O que dizem as marcas
A Tapestry, proprietária da marca Coach, afirmou à DW que menos de 10% do total de couro utilizado nos produtos vêm do Brasil. "Reconhecemos que o sistema de rastreamento de matérias-primas no Brasil é complexo e imperfeito; no entanto, a Tapestry está empenhada em fazer parte da solução para melhorar a rastreabilidade e a transparência por meio de nossos programas com o WWF e outras organizações", diz.
O Kering Group, detentor das marcas Balenciaga, Gucci e Saint Laurent, reconheceu as duas empresas italianas citadas no relatório como fornecedoras, mas negou as alegações feitas pela Earthsight. À DW, o grupo afirmou que "conforme acordos contratuais, o couro fornecido por elas a qualquer marca do Kering Group não é originário do Brasil", diz a nota, reforçando que as marcas usam matéria-prima de outras regiões preferenciais.
Com base nos resultados da investigação apresentados pela Earthsight, a Hugo Boss disse à DW ter feito uma análise detalhada, examinado todos os dados disponíveis e consultado as fornecedoras Faeda e Conceria Cristina. "Com base nessa análise, podemos confirmar que nenhum dos couros fornecidos à Hugo Boss está relacionado a qualquer uma das partes mencionadas na investigação", afirma a nota.

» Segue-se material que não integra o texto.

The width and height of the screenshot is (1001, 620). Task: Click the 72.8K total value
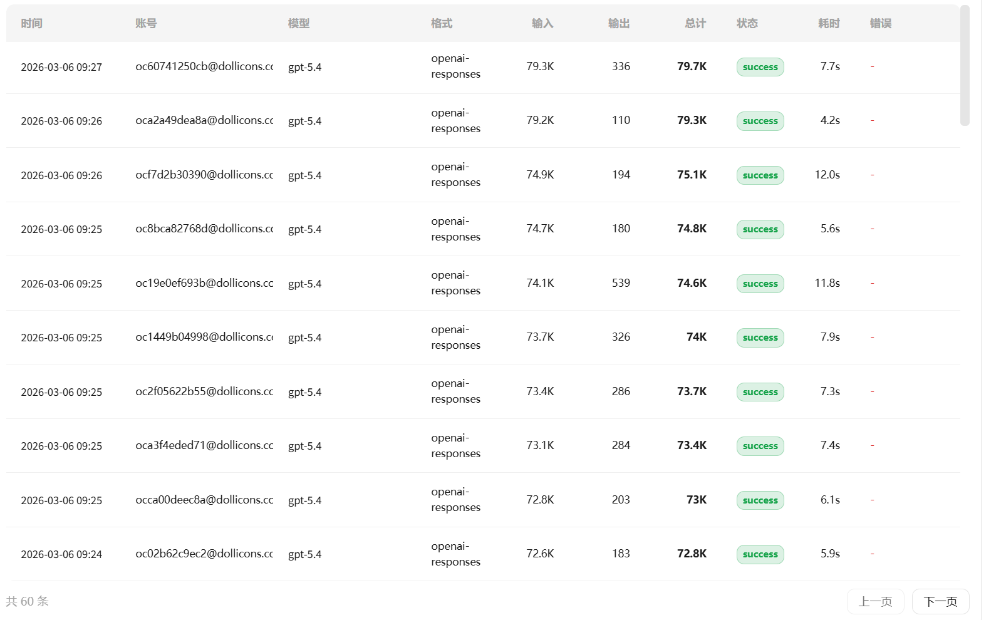pos(692,554)
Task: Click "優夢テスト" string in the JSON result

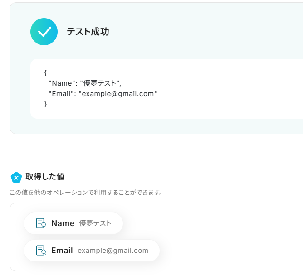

O Leather Working Group reconhece que seu sistema avalia a conformidade ambiental e o desempenho dentro das instalações de fabricação de couro apenas, deixando de fora a rastreabilidade e origem até as fazendas. "Estamos atualmente aprimorando nossos requisitos de devida diligência relacionados ao desmatamento e à conversão de uso da terra. Esse trabalho incluirá o estabelecimento de um sistema de cadeia de custódia que possibilite uma rastreabilidade mais detalhada ao longo da cadeia de valor do couro", diz a nota.
Fendi, Chloe e Chanel não responderam até o fechamento desta reportagem. À Earthsight, a Chloe foi a única a detalhar seus métodos próprios de rastreamento do couro fornecido pelos curtumes citados. As empresas italianas Conceria Cristina e Faeda também não responderam.
Brasil e a lei europeia antidesmatamento
A indústria da pecuária continua contribuindo com o desmatamento, afirma Paulo Barreto, pesquisador sênior do Instituto do Homem e do Meio Ambiente da Amazônia (Imazon). "Houve progressos parciais, mas o controle dos fornecedores indiretos é inexistente ou incompleto. Assim, gados criados em áreas desmatadas ilegalmente acabam entrando no mercado como se fossem legais. A falta de sistema público transparente sobre a origem do gado dificulta o controle", comenta.
Prevista para entrar em vigor no fim do ano, após 12 meses de adiamento, a lei antidesmatamento da União Europeia (UE) veta a compra de produtos vindos de áreas de florestas destruídas. A regulamentação, aponta a Earthsight, tem sérios opositores. "Esperamos que a lei seja implementada no prazo esperado, apesar de alguns setores específicos da indústria ainda tentarem, de certa forma, remover o couro do escopo da legislação", diz à DW Rafael Pieroni, pesquisador da ONG.
A mensagem do relatório também é para o governo brasileiro. "Ele deveria implementar a rastreabilidade e tornar todos os dados públicos, como as Guias de Trânsito Animal. A transparência é a melhor forma de evitar todas as ilegalidades que estamos expondo na nossa investigação", complementa.
Para a indústria do couro avançar, sugere Barreto, o controle teria que se assemelhar ao da carne: documentar a origem do gado conectado com informação ambiental das fazendas. "Uma peculiaridade é que parte do uso envolve produtos de alto valor – especialmente por causa de marcas famosas. Estas poderiam ter um papel mais potente de induzir as mudanças considerando valor e reputação das empresas", sugere.